En primer lugar, el modelo que plantea la película es radicalmente realista. La memoria refleja lo que realmente ha pasado, de forma fidedigna, y solamente matizado por la emoción que tiñe el recuerdo. Este modelo se contrapone a los modelos reconstructivos de la memoria, en los que la mente no guarda el conocimiento sino que lo reconstruye a partir de indicios y de memorias compartidas con nuestros congéneres. En los trabajos sobre memoria de testigos es evidente que esta capacidad humana no funciona como un espejo, y que el ser humano no aprehende la realidad sino interpretándola y haciéndola suya. Varias personas que sean testigos de un mismo hecho pueden rememorarlo de maneras muy diferentes dependiendo de distintas variables personales y situacionales. Por tanto, la verdad absoluta no está ahí fuera para ser reflejada. Pero ya se sabe: el relativismo es uno de los mayores enemigos del pensamiento único. 

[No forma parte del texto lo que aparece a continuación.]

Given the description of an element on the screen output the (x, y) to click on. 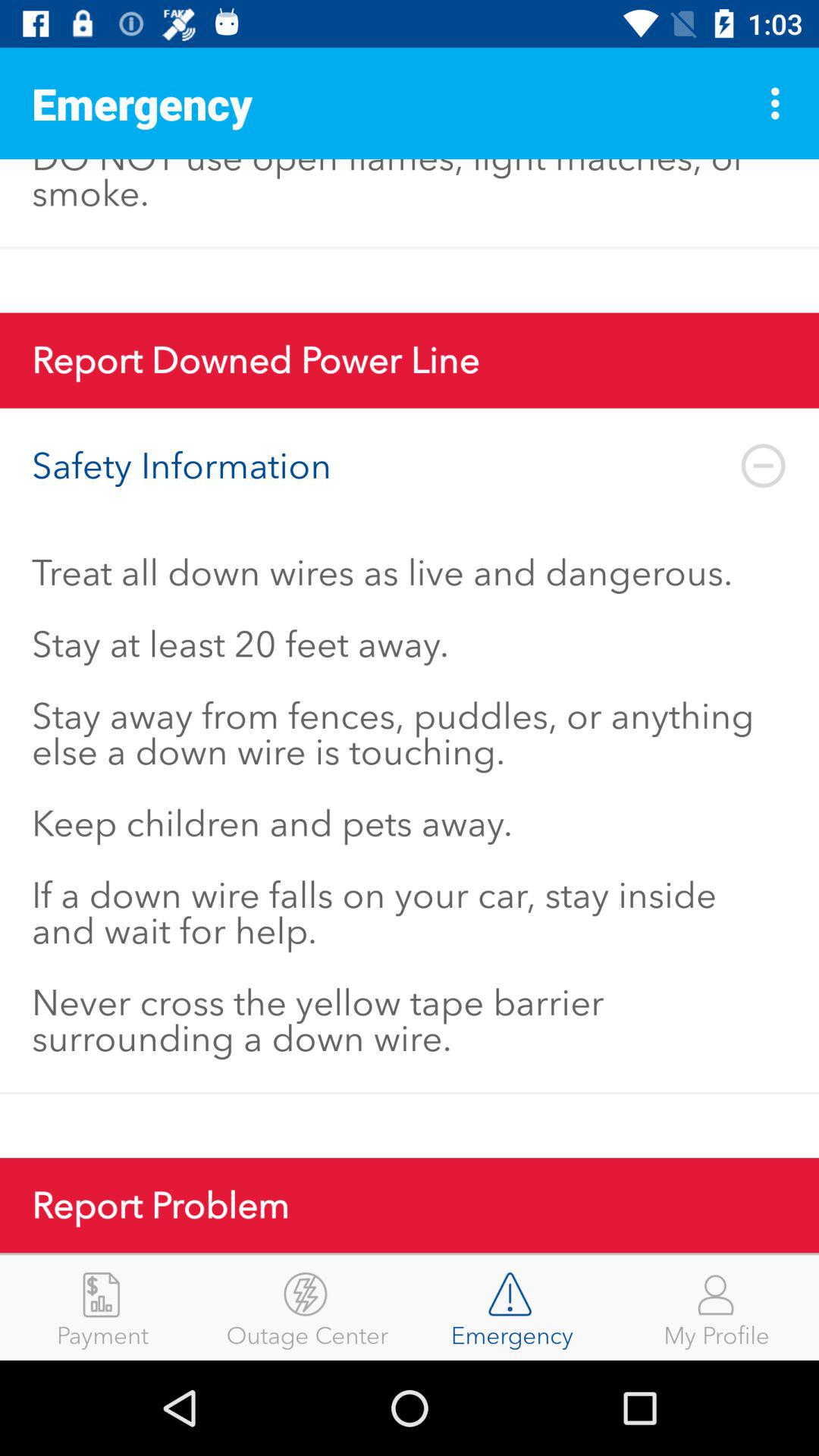
swipe to report downed power icon (409, 360)
Given the description of an element on the screen output the (x, y) to click on. 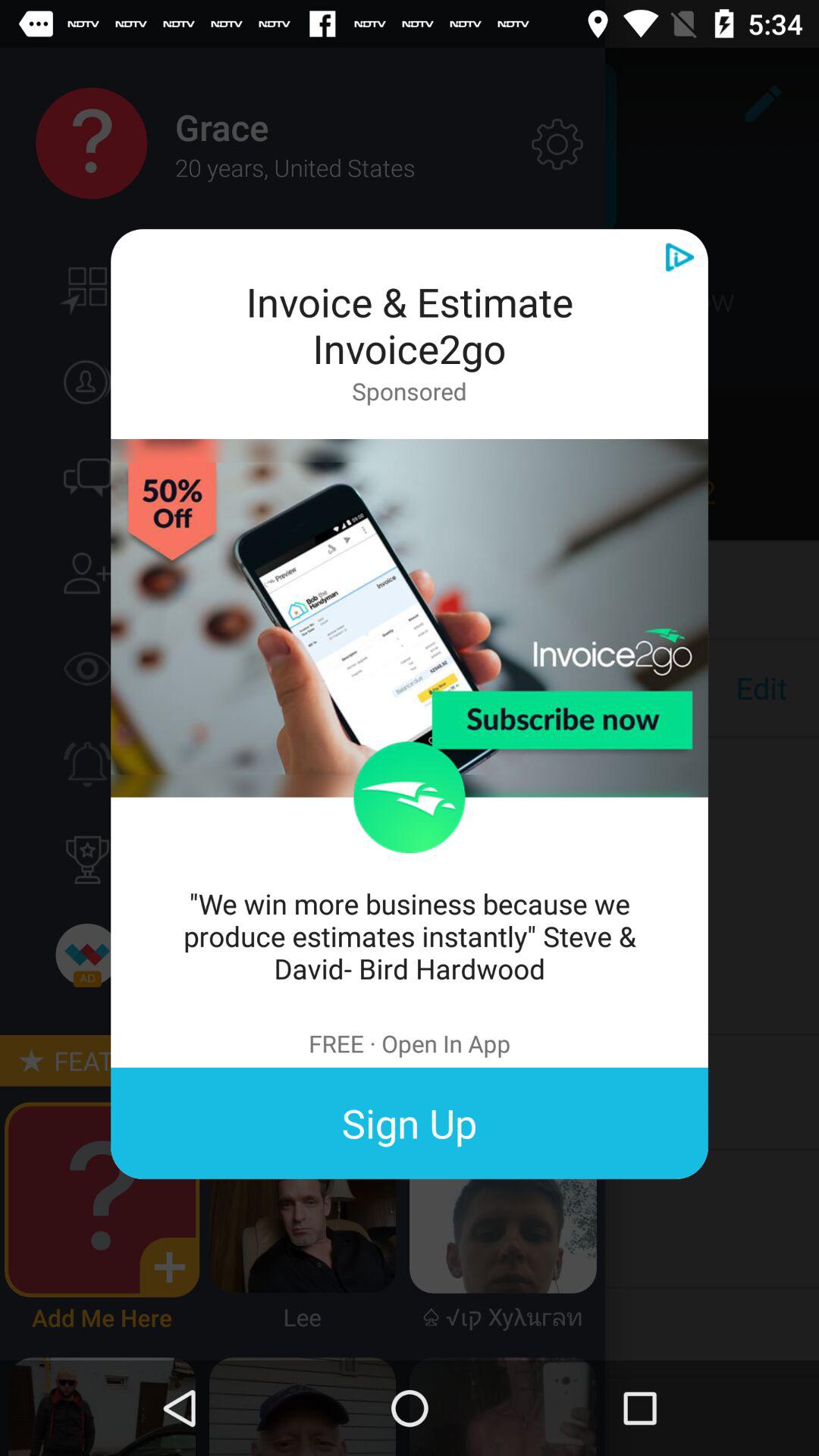
click the item above we win more item (409, 797)
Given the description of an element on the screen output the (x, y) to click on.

En sengundo lugar ¿os imagináis una mente únicamente dirigida por las emociones? El hecho de que una niña decida escaparse porque ha sufrido una mudanza, un cambio de contexto, un trauma en el que no ha sido acompañada debidamente, una pérdida de un círculo de iguales bien establecido, un conjunto de situaciones que afianzaban su personalidad y le daban seguridad y autoestiva, se explica porque alegría y tristeza se han caído de la torre de mando. Vaya. Es una explicacion descontextualizada, individualista, que no nos permite buscar soluciones externas a nuestros problemas y nos impele a culpar al desequilibrio emocional de nuestros actos impulsivos y aparentemente disfuncionales. Así que, si alguien hace algo fuera de lugar, lo más probable es que sufra un trastorno, esté loco, necesite tratamiento, etcétera etcétera. Es una manera estupenda de mantener controlada a la población: establecer el locus de control de los problemas siempre dentro de uno mismo y que la gente no se plantee que quizás lo que haya que cambiar sea el sistema. 

Para los que piensen que esto es “rizar el rizo”, les deseo que sigan disfrutando de las películas infantiles tanto como lo hago yo. Para los que prefieran ir un poquito más allá, solo decir que este es un análisis precipitado y que la película invita a otras muchas interpretaciones que me encantará leer en los comentarios y en otros post.